If you’re a fan of exchange-traded funds (ETFs), you’ll be interested to know that the Satrix INDI 25 ETF continues to outperform other index-tracking products in the local market.
According to the etfSA Performance Survey — which is updated every month and looks at total return over the period one month to five years for index tracking unit trusts and ETFs — the INDI holds a clear lead, with a return of 17.63% each year over the past five years, a 32.66% return over the past 12 months and 7.88% over the past three months.
The NewFunds eRAFI INDI 25, which tracks a basket of 25 local industrial shares using fundamental indexation, has produced above-average total returns, too (27.75% over one year and 6.75% over the past three months).
This shows that funds that track the FTSE/JSE industrial sector have rewarded their investors; another prime performing area of the equity market it the property sector.

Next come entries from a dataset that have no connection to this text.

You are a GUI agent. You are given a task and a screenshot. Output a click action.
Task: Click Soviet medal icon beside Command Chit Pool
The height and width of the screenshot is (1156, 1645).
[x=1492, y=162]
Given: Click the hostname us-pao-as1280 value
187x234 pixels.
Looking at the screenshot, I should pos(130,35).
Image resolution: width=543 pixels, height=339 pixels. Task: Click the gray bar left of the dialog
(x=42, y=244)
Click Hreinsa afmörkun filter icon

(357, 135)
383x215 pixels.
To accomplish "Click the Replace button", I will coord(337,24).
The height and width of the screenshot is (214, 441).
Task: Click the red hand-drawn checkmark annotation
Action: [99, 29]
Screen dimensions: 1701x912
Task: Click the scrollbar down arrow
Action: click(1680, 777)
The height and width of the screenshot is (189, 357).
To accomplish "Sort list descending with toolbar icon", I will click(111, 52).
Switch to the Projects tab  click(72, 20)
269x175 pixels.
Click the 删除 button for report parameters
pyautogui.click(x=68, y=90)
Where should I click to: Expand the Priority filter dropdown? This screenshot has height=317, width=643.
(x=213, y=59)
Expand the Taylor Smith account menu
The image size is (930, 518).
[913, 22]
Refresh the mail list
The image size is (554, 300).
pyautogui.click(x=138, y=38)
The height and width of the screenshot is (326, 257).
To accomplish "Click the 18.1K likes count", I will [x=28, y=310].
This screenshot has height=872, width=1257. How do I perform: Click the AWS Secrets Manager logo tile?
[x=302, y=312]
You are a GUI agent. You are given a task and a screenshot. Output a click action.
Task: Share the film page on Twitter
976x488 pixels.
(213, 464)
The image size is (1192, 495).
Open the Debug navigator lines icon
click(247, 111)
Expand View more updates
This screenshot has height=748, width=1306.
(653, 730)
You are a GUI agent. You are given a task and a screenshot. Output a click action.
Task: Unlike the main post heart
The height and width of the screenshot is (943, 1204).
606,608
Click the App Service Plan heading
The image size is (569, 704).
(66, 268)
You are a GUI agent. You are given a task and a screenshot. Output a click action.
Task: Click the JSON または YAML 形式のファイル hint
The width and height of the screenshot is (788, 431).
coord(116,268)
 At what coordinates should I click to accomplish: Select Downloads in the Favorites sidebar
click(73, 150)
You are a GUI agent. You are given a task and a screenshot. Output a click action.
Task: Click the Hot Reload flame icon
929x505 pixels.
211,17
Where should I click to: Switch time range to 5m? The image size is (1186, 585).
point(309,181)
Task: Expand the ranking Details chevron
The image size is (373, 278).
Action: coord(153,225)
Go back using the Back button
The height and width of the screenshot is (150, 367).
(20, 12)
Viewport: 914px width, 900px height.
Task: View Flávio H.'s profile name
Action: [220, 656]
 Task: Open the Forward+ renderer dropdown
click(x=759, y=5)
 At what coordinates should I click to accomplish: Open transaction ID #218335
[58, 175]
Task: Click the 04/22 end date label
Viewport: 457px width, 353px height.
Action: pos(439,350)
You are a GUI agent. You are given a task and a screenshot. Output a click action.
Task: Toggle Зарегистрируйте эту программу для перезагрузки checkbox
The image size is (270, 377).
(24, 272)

The Prudential Enhanced SA Property Tracker Fund, which is a unit trust, is in the top three funds for both the five-year and three-year periods.
The Proptrax ETF, which uses purely beta methods of exactly tracking the SAPY index, has closely mirrored or exceeded the performance of the other property unit trusts, which use more active portfolio selection methods, and remains a good option for investors seeking exposure to this asset class.
etfSA’s managing director, Mike Brown, says it’s puzzling that retail and institutional investors are relatively uninterested in these products, given the solid performance of equities, as shown in the survey.
It seems likely that investors have shown a preference for money market and fixed-interest funds because they’re perceived to be safer than equity investments (more risky, more volatile). But investors should consider long-term capital growth — time in the market can certainly make a difference.